Le rapide et efficace blogueur Pierre Morin a constaté beaucoup de panique chez les péquistes, aujourd’hui.
Pour lui aussi, la position de la cheffe péquiste est très délicate.
À l’évidence, les communicateurs péquistes sont en mode panique. Le tassage du bouillant Curzi par Marois a bel et bien eu lieu et cela passe mal. Il est connu que Curzi se sent à l’étroit au Parlement, s’il fallait qu’il suive les traces de Camil Bouchard, la tête de Pauline Marois ne tiendrait pas longtemps sur ses épaules.
Premièrement au caucus où la position du député de Borduas ne passait déjà pas comme une lettre à la poste, mais il semble qu’il pouvait compter sur des appuis plus nombreux que prévus.

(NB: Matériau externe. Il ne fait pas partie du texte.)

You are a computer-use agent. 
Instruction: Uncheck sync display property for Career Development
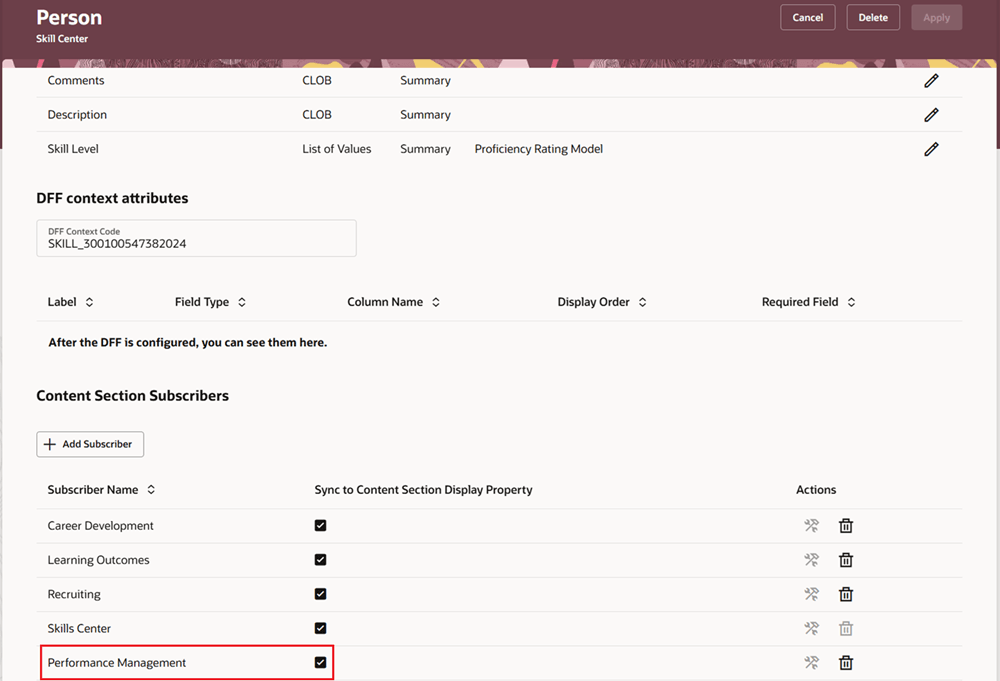coord(320,525)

Deuxièmement chez les militants, surtout les purzédurs, pour qui Pauline Marois est toujours à surveiller de près. La mouvance extrémiste est très proche de la SS JBM et du MNQ qui sont derrière l’Institut de recherche sur le Québec, commanditaire de Joëlle Quérin.
À l’évidence, Marois ne veut pas suivre la stratégie extrémiste dont l’étude Quérin n’est que la pointe de l’iceberg. C’est tout à fait normal puisqu’elle a toujours défendu le cours d’ECR, fleuron de sa réforme scolaire.

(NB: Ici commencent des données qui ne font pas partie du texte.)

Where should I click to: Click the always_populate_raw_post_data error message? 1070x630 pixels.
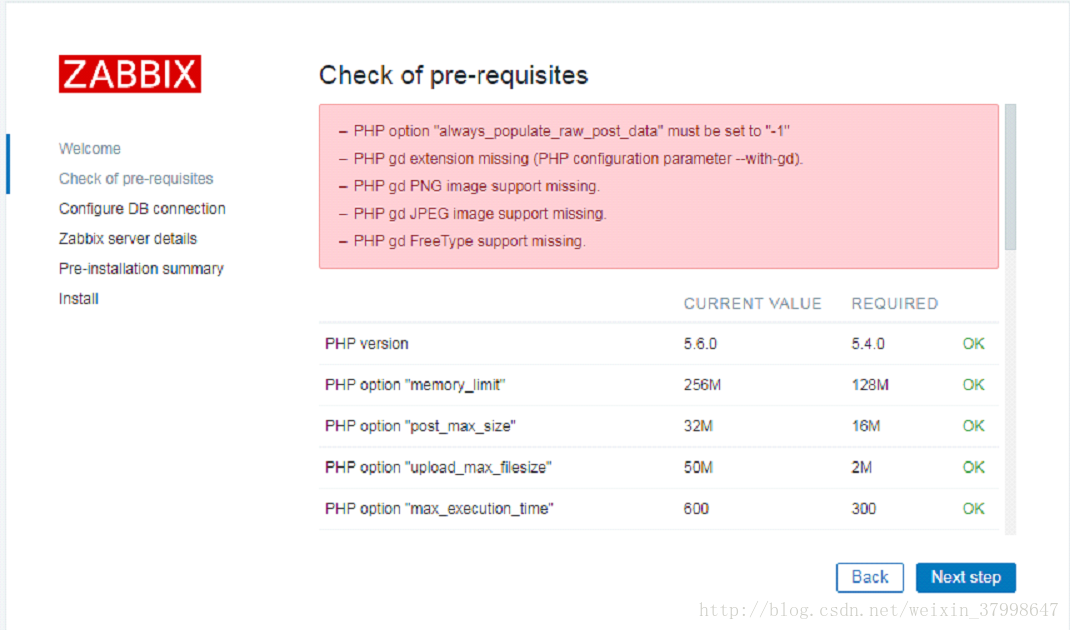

Mon analyse : Les communicateurs péquistes qui demandent à un blogueur de se rétracter, c’est pas ce que j’appelle être en situation de contrôle.
Pauline doit avoir franchement hâte à Noël, elle qui doit avoir tout un sapin dans sa maison !!!


“Les communicateurs péquistes qui demandent à un blogueur de se rétracter, c’est pas ce que j’appelle être en situation de contrôle.”
Imaginez-les aux pouvoirs eux autres, ces régisseurs de la libre expression. Prenez deux secondes de votre temps pour vous imaginer ce que ça serait. Ça fait vraiment peur.